▸ **REQUIREMENT**:
Once you have read the entries below, give them all again without any difference.

━━━━

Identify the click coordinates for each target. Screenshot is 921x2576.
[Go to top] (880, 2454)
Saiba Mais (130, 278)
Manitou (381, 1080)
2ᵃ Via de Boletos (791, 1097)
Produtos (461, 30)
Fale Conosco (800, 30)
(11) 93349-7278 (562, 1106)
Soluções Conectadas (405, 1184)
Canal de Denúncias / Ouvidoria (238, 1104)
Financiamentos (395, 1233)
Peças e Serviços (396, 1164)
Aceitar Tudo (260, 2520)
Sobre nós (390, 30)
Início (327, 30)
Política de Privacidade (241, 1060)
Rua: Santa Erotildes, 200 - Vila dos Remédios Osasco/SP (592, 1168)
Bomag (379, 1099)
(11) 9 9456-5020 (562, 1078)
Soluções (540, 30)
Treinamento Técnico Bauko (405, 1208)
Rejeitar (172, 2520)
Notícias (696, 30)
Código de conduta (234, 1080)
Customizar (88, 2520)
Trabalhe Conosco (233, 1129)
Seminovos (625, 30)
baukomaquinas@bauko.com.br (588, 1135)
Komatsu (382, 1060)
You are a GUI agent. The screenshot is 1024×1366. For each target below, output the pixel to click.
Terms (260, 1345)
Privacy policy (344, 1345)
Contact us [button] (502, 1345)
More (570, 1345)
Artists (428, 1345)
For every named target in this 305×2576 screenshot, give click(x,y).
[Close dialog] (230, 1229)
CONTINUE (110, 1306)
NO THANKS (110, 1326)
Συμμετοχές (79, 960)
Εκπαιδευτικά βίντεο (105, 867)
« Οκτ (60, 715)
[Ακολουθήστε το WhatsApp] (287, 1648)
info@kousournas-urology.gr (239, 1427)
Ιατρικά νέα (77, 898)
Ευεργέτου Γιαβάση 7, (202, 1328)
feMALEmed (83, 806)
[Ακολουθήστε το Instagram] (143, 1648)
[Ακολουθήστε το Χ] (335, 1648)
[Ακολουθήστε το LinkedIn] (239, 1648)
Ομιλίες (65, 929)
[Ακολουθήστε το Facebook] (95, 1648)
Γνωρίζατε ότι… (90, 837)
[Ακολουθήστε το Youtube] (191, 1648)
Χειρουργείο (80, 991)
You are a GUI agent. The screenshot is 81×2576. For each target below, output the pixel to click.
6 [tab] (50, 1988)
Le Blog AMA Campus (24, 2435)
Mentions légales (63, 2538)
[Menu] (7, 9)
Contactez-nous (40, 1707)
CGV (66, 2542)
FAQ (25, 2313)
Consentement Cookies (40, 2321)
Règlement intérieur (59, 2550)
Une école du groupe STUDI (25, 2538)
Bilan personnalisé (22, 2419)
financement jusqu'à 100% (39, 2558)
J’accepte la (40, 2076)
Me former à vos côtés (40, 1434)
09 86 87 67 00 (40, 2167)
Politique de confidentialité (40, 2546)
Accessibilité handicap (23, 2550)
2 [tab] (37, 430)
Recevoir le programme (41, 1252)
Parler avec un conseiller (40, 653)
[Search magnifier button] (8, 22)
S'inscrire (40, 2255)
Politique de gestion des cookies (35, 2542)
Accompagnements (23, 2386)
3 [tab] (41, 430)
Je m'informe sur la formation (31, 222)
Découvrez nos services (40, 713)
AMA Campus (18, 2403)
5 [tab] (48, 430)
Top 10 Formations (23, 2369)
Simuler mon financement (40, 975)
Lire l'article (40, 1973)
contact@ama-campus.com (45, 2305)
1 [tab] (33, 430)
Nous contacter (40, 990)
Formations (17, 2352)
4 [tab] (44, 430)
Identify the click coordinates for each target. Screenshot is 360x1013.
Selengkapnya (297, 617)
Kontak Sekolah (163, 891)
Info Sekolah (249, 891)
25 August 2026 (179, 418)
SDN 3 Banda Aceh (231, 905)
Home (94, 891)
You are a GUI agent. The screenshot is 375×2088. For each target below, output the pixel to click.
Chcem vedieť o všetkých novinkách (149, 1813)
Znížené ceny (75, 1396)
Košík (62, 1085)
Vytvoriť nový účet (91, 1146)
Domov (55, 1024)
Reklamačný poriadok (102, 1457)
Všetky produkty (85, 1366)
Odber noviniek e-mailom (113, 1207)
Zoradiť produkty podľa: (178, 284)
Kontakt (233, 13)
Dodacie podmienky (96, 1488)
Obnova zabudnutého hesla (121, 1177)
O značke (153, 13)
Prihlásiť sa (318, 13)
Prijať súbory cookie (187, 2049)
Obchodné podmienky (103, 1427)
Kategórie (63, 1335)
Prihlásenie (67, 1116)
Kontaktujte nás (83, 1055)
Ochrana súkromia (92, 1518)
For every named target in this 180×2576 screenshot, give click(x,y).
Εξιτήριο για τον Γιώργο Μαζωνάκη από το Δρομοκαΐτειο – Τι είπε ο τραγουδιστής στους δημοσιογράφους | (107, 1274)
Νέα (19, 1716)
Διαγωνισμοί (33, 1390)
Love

━━━━

▸ **EXPECTED ANSWER**:
Identify the click coordinates for each target. Screenshot is 921x2576.
[Go to top] (880, 2454)
Saiba Mais (130, 278)
Manitou (381, 1080)
2ᵃ Via de Boletos (791, 1097)
Produtos (461, 30)
Fale Conosco (800, 30)
(11) 93349-7278 (562, 1106)
Soluções Conectadas (405, 1184)
Canal de Denúncias / Ouvidoria (238, 1104)
Financiamentos (395, 1233)
Peças e Serviços (396, 1164)
Aceitar Tudo (260, 2520)
Sobre nós (390, 30)
Início (327, 30)
Política de Privacidade (241, 1060)
Rua: Santa Erotildes, 200 - Vila dos Remédios Osasco/SP (592, 1168)
Bomag (379, 1099)
(11) 9 9456-5020 (562, 1078)
Soluções (540, 30)
Treinamento Técnico Bauko (405, 1208)
Rejeitar (172, 2520)
Notícias (696, 30)
Código de conduta (234, 1080)
Customizar (88, 2520)
Trabalhe Conosco (233, 1129)
Seminovos (625, 30)
baukomaquinas@bauko.com.br (588, 1135)
Komatsu (382, 1060)
You are a GUI agent. The screenshot is 1024×1366. For each target below, output the pixel to click.
Terms (260, 1345)
Privacy policy (344, 1345)
Contact us [button] (502, 1345)
More (570, 1345)
Artists (428, 1345)
For every named target in this 305×2576 screenshot, give click(x,y).
[Close dialog] (230, 1229)
CONTINUE (110, 1306)
NO THANKS (110, 1326)
Συμμετοχές (79, 960)
Εκπαιδευτικά βίντεο (105, 867)
« Οκτ (60, 715)
[Ακολουθήστε το WhatsApp] (287, 1648)
info@kousournas-urology.gr (239, 1427)
Ιατρικά νέα (77, 898)
Ευεργέτου Γιαβάση 7, (202, 1328)
feMALEmed (83, 806)
[Ακολουθήστε το Instagram] (143, 1648)
[Ακολουθήστε το Χ] (335, 1648)
[Ακολουθήστε το LinkedIn] (239, 1648)
Ομιλίες (65, 929)
[Ακολουθήστε το Facebook] (95, 1648)
Γνωρίζατε ότι… (90, 837)
[Ακολουθήστε το Youtube] (191, 1648)
Χειρουργείο (80, 991)
You are a GUI agent. The screenshot is 81×2576. For each target below, output the pixel to click.
6 [tab] (50, 1988)
Le Blog AMA Campus (24, 2435)
Mentions légales (63, 2538)
[Menu] (7, 9)
Contactez-nous (40, 1707)
CGV (66, 2542)
FAQ (25, 2313)
Consentement Cookies (40, 2321)
Règlement intérieur (59, 2550)
Une école du groupe STUDI (25, 2538)
Bilan personnalisé (22, 2419)
financement jusqu'à 100% (39, 2558)
J’accepte la (40, 2076)
Me former à vos côtés (40, 1434)
09 86 87 67 00 (40, 2167)
Politique de confidentialité (40, 2546)
Accessibilité handicap (23, 2550)
2 [tab] (37, 430)
Recevoir le programme (41, 1252)
Parler avec un conseiller (40, 653)
[Search magnifier button] (8, 22)
S'inscrire (40, 2255)
Politique de gestion des cookies (35, 2542)
Accompagnements (23, 2386)
3 [tab] (41, 430)
Je m'informe sur la formation (31, 222)
Découvrez nos services (40, 713)
AMA Campus (18, 2403)
5 [tab] (48, 430)
Top 10 Formations (23, 2369)
Simuler mon financement (40, 975)
Lire l'article (40, 1973)
contact@ama-campus.com (45, 2305)
1 [tab] (33, 430)
Nous contacter (40, 990)
Formations (17, 2352)
4 [tab] (44, 430)
Identify the click coordinates for each target. Screenshot is 360x1013.
Selengkapnya (297, 617)
Kontak Sekolah (163, 891)
Info Sekolah (249, 891)
25 August 2026 (179, 418)
SDN 3 Banda Aceh (231, 905)
Home (94, 891)
You are a GUI agent. The screenshot is 375×2088. For each target below, output the pixel to click.
Chcem vedieť o všetkých novinkách (149, 1813)
Znížené ceny (75, 1396)
Košík (62, 1085)
Vytvoriť nový účet (91, 1146)
Domov (55, 1024)
Reklamačný poriadok (102, 1457)
Všetky produkty (85, 1366)
Odber noviniek e-mailom (113, 1207)
Zoradiť produkty podľa: (178, 284)
Kontakt (233, 13)
Dodacie podmienky (96, 1488)
Obnova zabudnutého hesla (121, 1177)
O značke (153, 13)
Prihlásiť sa (318, 13)
Prijať súbory cookie (187, 2049)
Obchodné podmienky (103, 1427)
Kategórie (63, 1335)
Prihlásenie (67, 1116)
Kontaktujte nás (83, 1055)
Ochrana súkromia (92, 1518)
For every named target in this 180×2576 screenshot, give click(x,y).
Εξιτήριο για τον Γιώργο Μαζωνάκη από το Δρομοκαΐτειο – Τι είπε ο τραγουδιστής στους δημοσιογράφους | (107, 1274)
Νέα (19, 1716)
Διαγωνισμοί (33, 1390)
Love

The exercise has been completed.